Skip to content

CONCEPT Cited by 3 sources

Write-Ahead Logging (WAL)

Definition

Write-Ahead Logging (WAL) is the durability primitive under nearly every production-grade relational database, distributed log, and many object stores. All state-changing operations — inserting rows, modifying indexes, taking row locks, committing transactions — are first written to an append-only log, and the log is fsync'd to stable storage before the transaction is reported as durable. The underlying heap/index pages can be written back later (lazily, by a background writer or at checkpoints); on crash, replaying the WAL from the last checkpoint restores the system to a consistent committed state.

Two canonical invariants:

  1. Write-ahead: any modification visible to future readers was first recorded in the log.
  2. Commit-before-ack: a transaction is not acknowledged to the client until its commit record is on stable storage.

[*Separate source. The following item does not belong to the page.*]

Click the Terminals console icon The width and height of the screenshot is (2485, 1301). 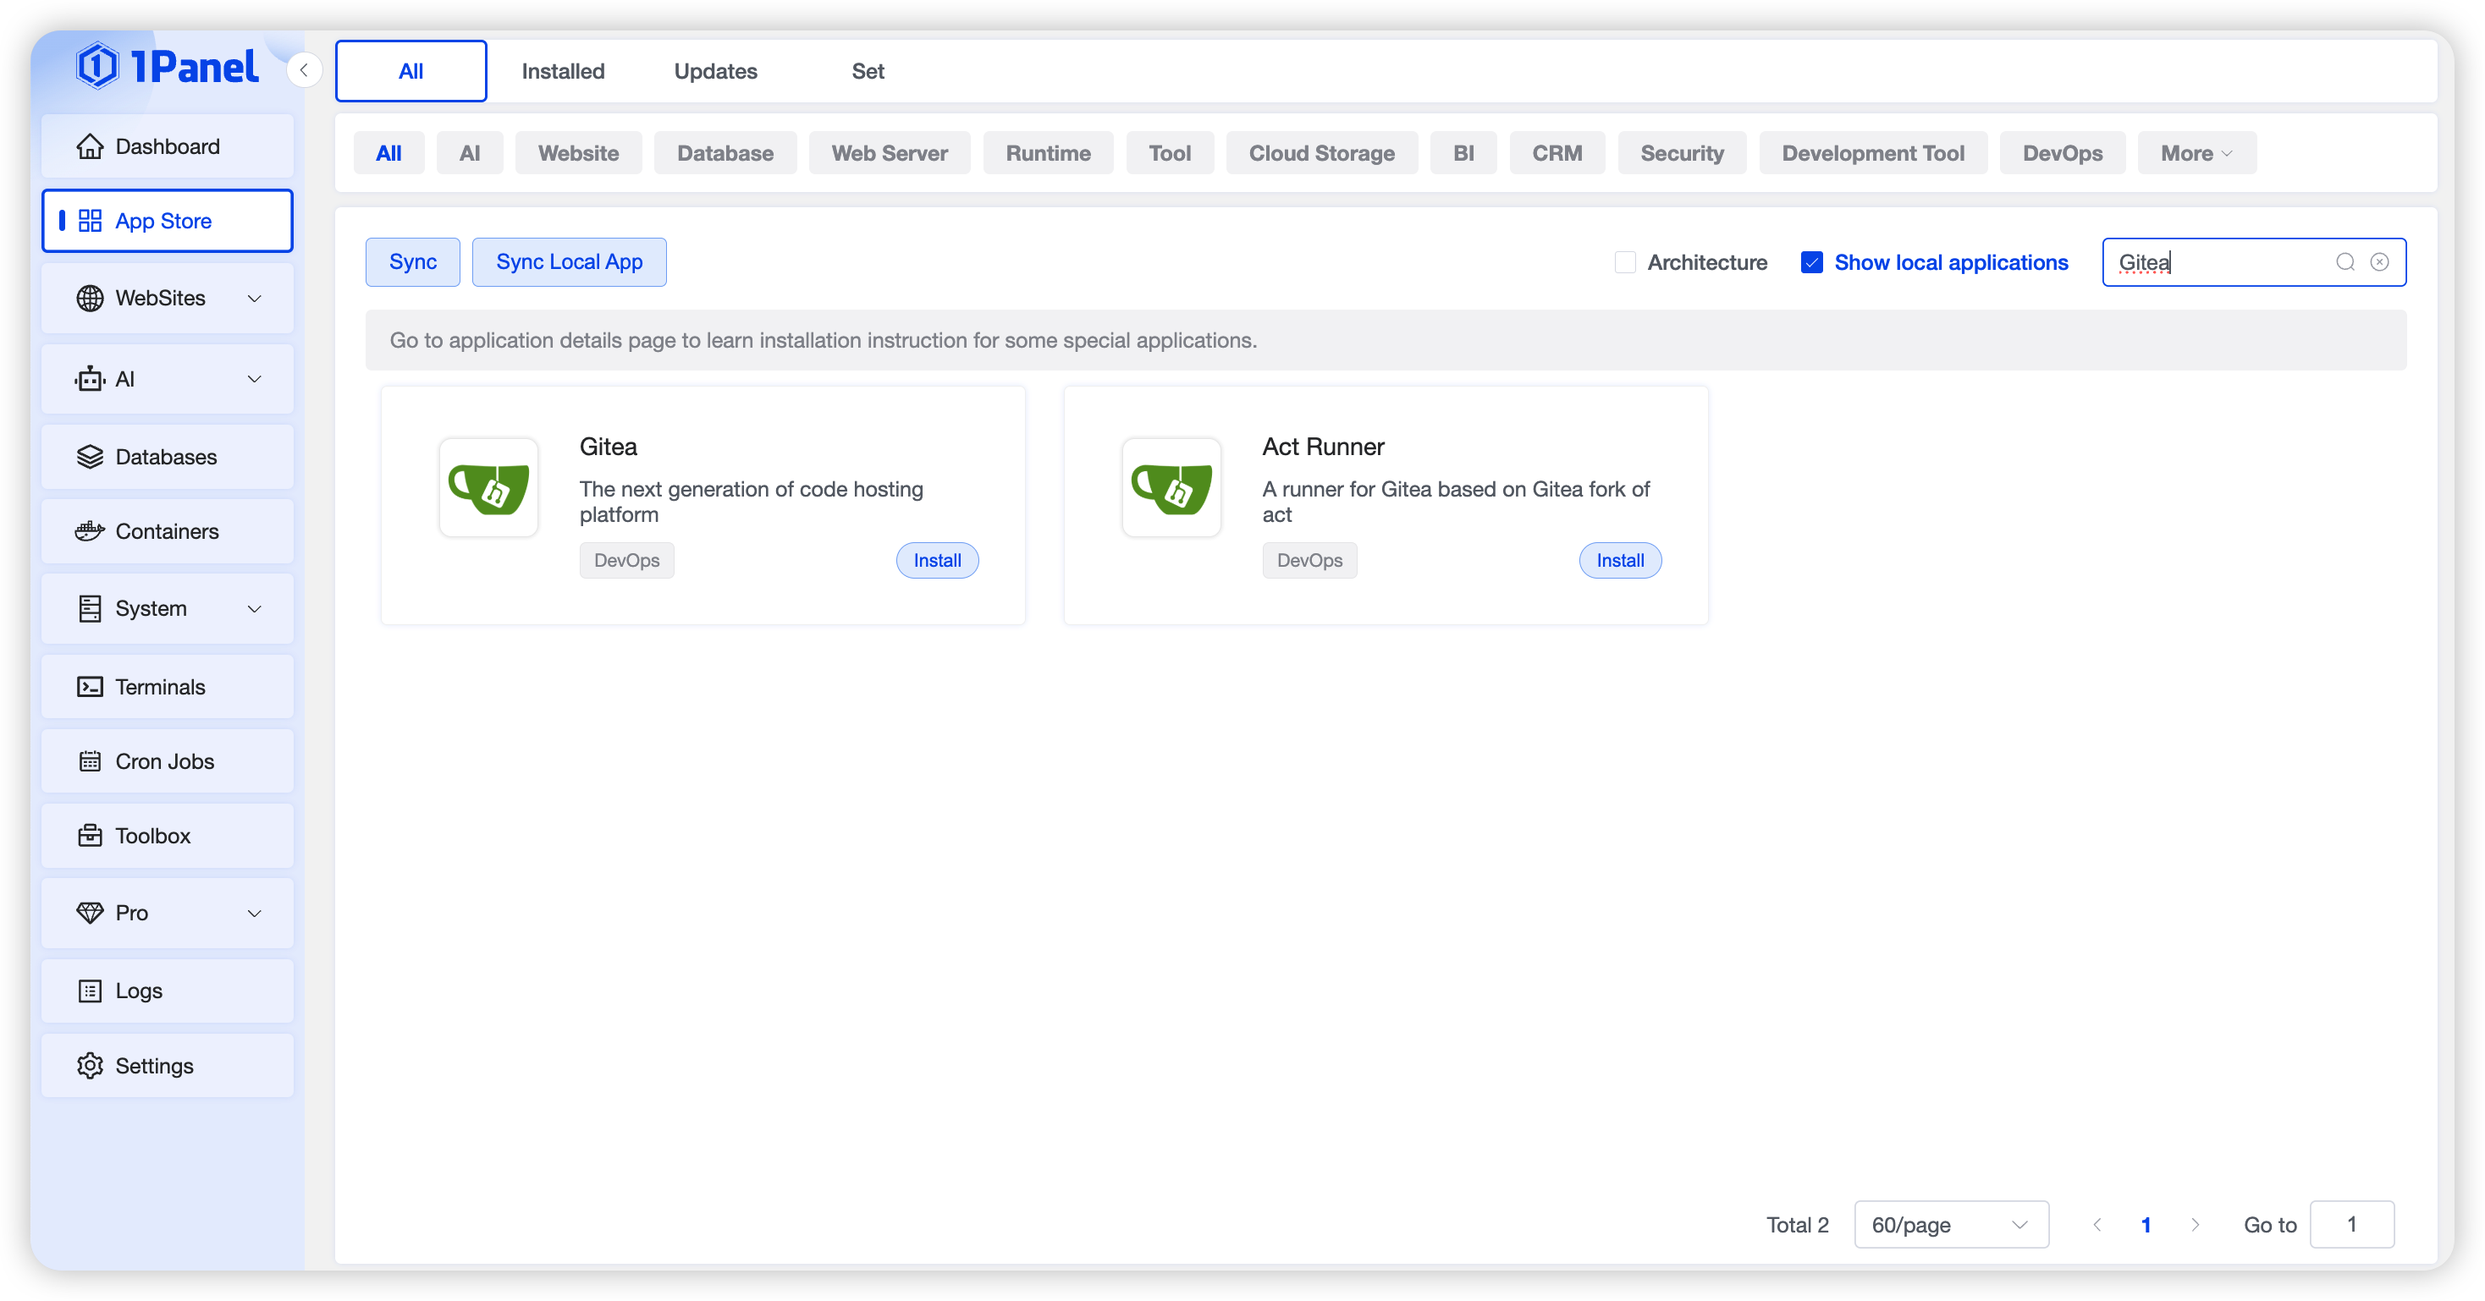pos(90,687)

Why it matters for system design

WAL collapses a lot of concurrency + durability concerns into a single sequential log, which has two large second-order consequences:

  • Every committed transaction costs one fsync on the WAL stream. A Postgres cluster has a single writer for its WAL, so the fsync rate of the underlying disk is a hard global ceiling on commit rate. On a gp3 EBS volume, pg_test_fsync measured ~1,000 8-KiB fsyncs/sec at Datadog before Postgres began batching commits and adding per-transaction latency (Source: sources/2026-03-23-datadog-debugging-postgres-upsert-wal). This budget is shared across the whole cluster — a single misbehaving query that emits an unexpected COMMIT record per call can consume the entire cluster's sync headroom.

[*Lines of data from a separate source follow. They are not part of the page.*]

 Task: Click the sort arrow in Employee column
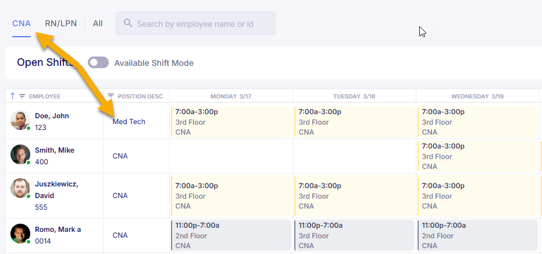tap(12, 96)
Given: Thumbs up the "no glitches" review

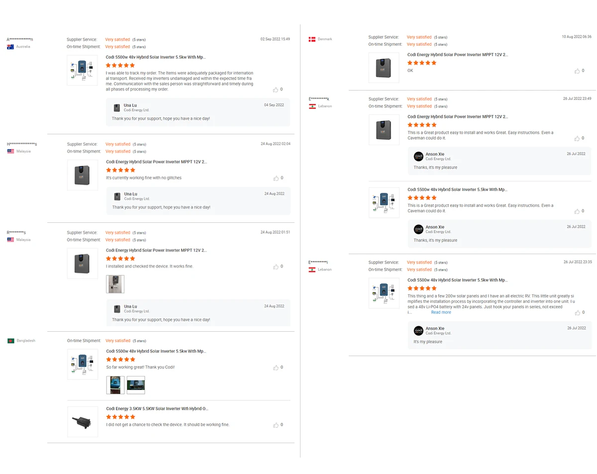Looking at the screenshot, I should (x=276, y=178).
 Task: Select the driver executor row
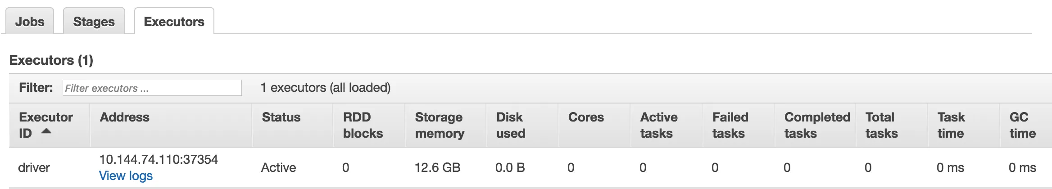coord(34,167)
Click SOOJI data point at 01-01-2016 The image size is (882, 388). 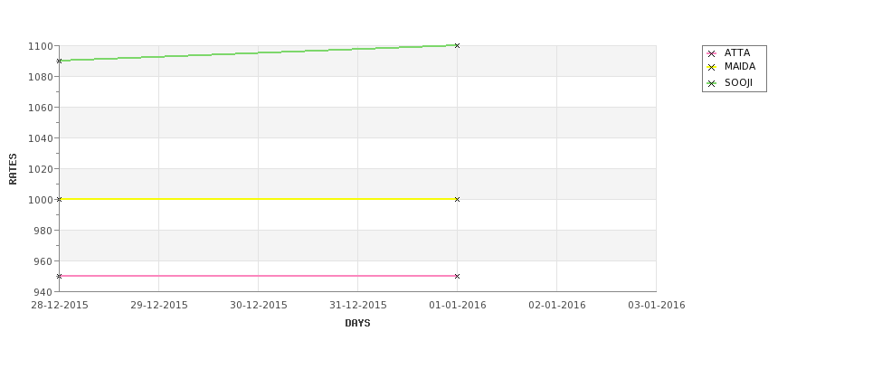457,45
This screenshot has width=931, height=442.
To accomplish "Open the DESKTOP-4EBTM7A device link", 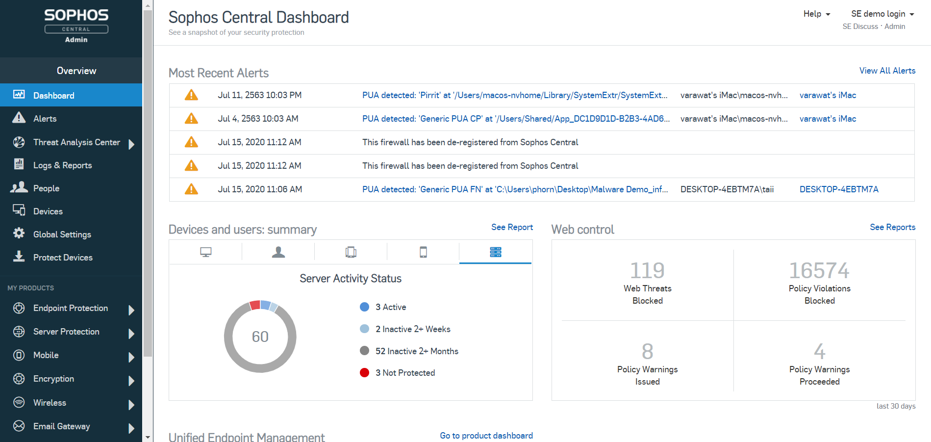I will [x=838, y=189].
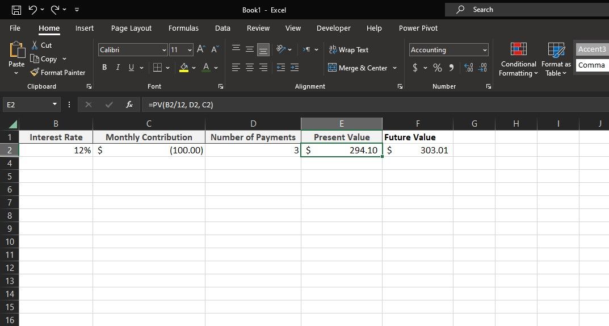Click the Percent Style icon
Image resolution: width=609 pixels, height=326 pixels.
(x=438, y=68)
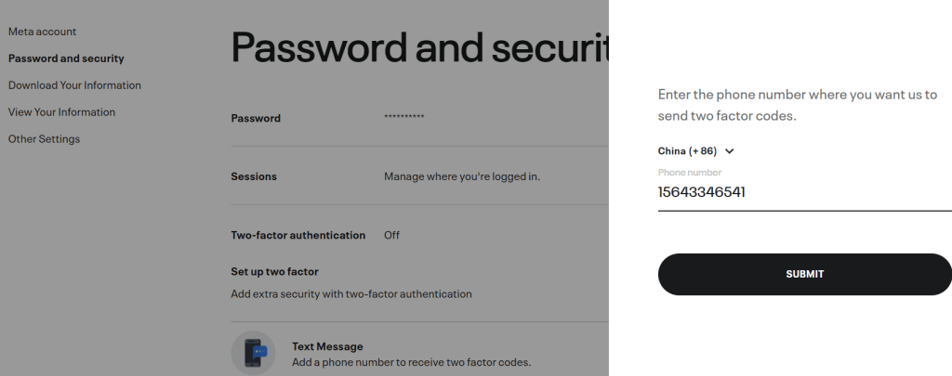
Task: Click the masked password asterisks
Action: (404, 117)
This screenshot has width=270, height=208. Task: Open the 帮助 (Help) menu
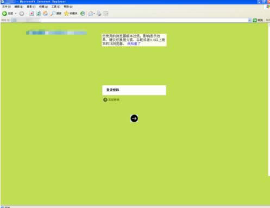click(x=68, y=7)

  • Non-obvious operations still emit WAL records. Anything that mutates a page's metadata — including taking a row lock under MVCC — is a durable change and is logged. Under Postgres INSERT ... ON CONFLICT DO UPDATE, the row lock is taken before the WHERE predicate is evaluated; the lock assigns a transaction ID, the xid forces a Transaction COMMIT record, and the COMMIT forces an fsync even though no row data changed (Source: sources/2026-03-23-datadog-debugging-postgres-upsert-wal). "No-op" upserts at 25,000/sec therefore would have overwhelmed the single-writer sync budget.

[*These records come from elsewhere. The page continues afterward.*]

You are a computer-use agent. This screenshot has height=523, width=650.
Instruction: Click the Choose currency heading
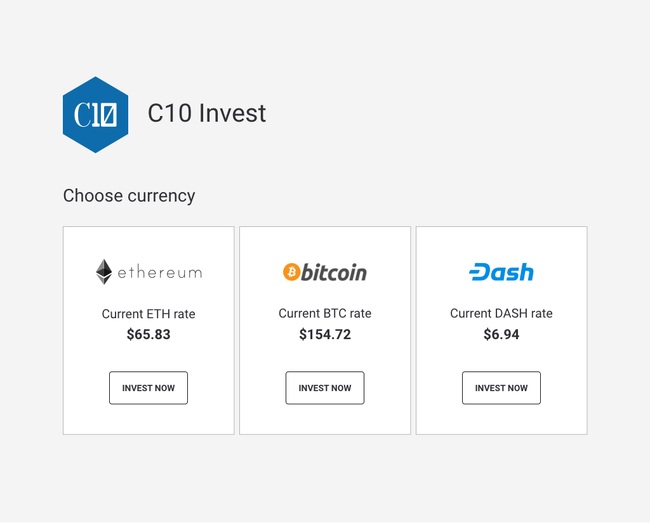pos(129,196)
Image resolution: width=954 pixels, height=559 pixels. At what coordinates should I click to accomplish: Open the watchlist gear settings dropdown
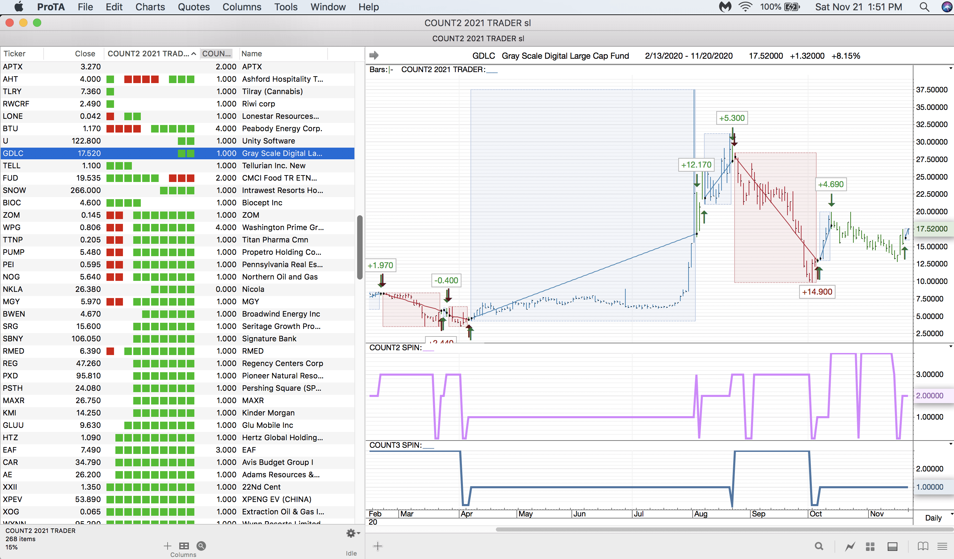click(353, 533)
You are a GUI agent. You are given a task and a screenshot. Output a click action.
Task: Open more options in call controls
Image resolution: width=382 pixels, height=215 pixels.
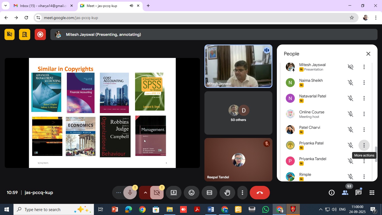pyautogui.click(x=242, y=193)
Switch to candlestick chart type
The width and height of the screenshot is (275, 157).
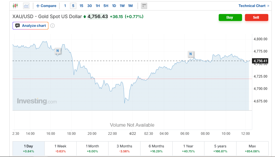[15, 6]
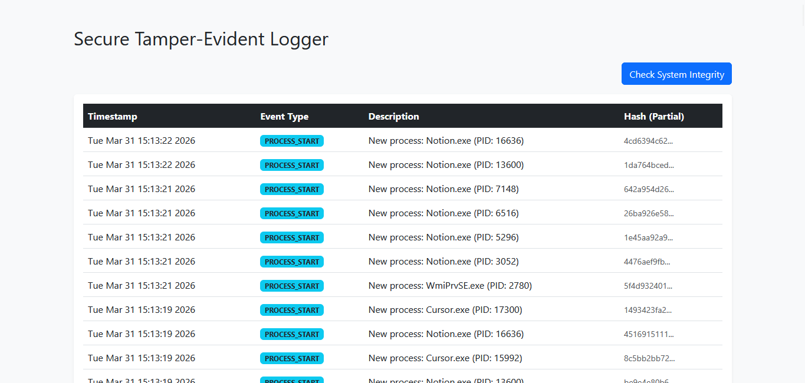Click the PROCESS_START badge for Notion.exe PID 13600
The height and width of the screenshot is (383, 805).
click(291, 165)
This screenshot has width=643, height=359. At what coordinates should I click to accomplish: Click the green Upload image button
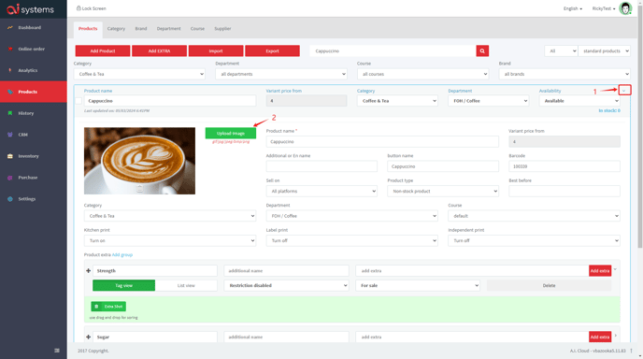click(231, 134)
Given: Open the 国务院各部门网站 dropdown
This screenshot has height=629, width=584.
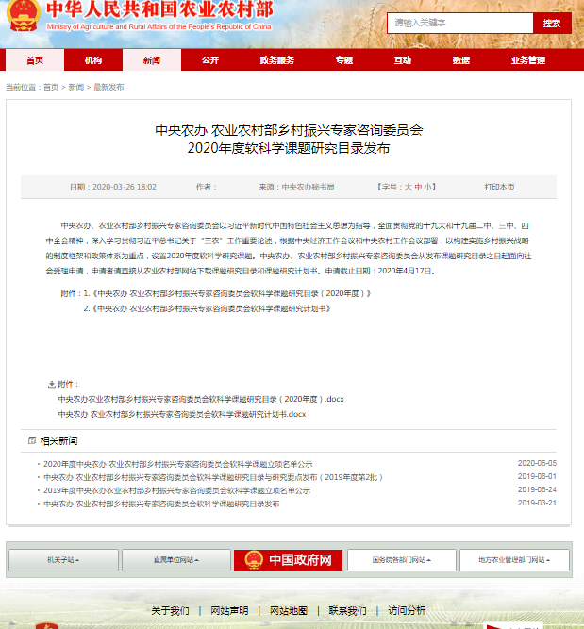Looking at the screenshot, I should click(402, 560).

WAL as the observability surface

WAL is also the most precise observability surface for "what actually changed". In Postgres 15+, the pg_walinspect extension exposes pg_get_wal_records_info(lsn, lsn) and pg_get_wal_stats(lsn, lsn), returning the resource manager, record type, and relation/block reference for each WAL record between two log sequence numbers. Datadog used it to prove which WAL records their no-op upsert was actually emitting:

Scenario WAL records
Upsert on existing row, WHERE false Heap LOCK_ONLY/EXCL_LOCK; Transaction COMMIT
CTE-emulated insert of new row Heap INSERT+INIT; Btree NEWROOT; Btree INSERT_LEAF; Heap HEAP_CONFIRM; Transaction COMMIT
CTE-emulated update of existing row (HOT-qualifying) Heap HOT_UPDATE; Transaction COMMIT
CTE-emulated upsert on recent row, WHERE false (none)

The empty-rows outcome is the design goal — no-op transactions should emit zero WAL records — and WAL introspection is how you verify it rather than inferring from application-level metrics that, by construction, can't see locks that didn't touch user-visible data (Source: sources/2026-03-23-datadog-debugging-postgres-upsert-wal).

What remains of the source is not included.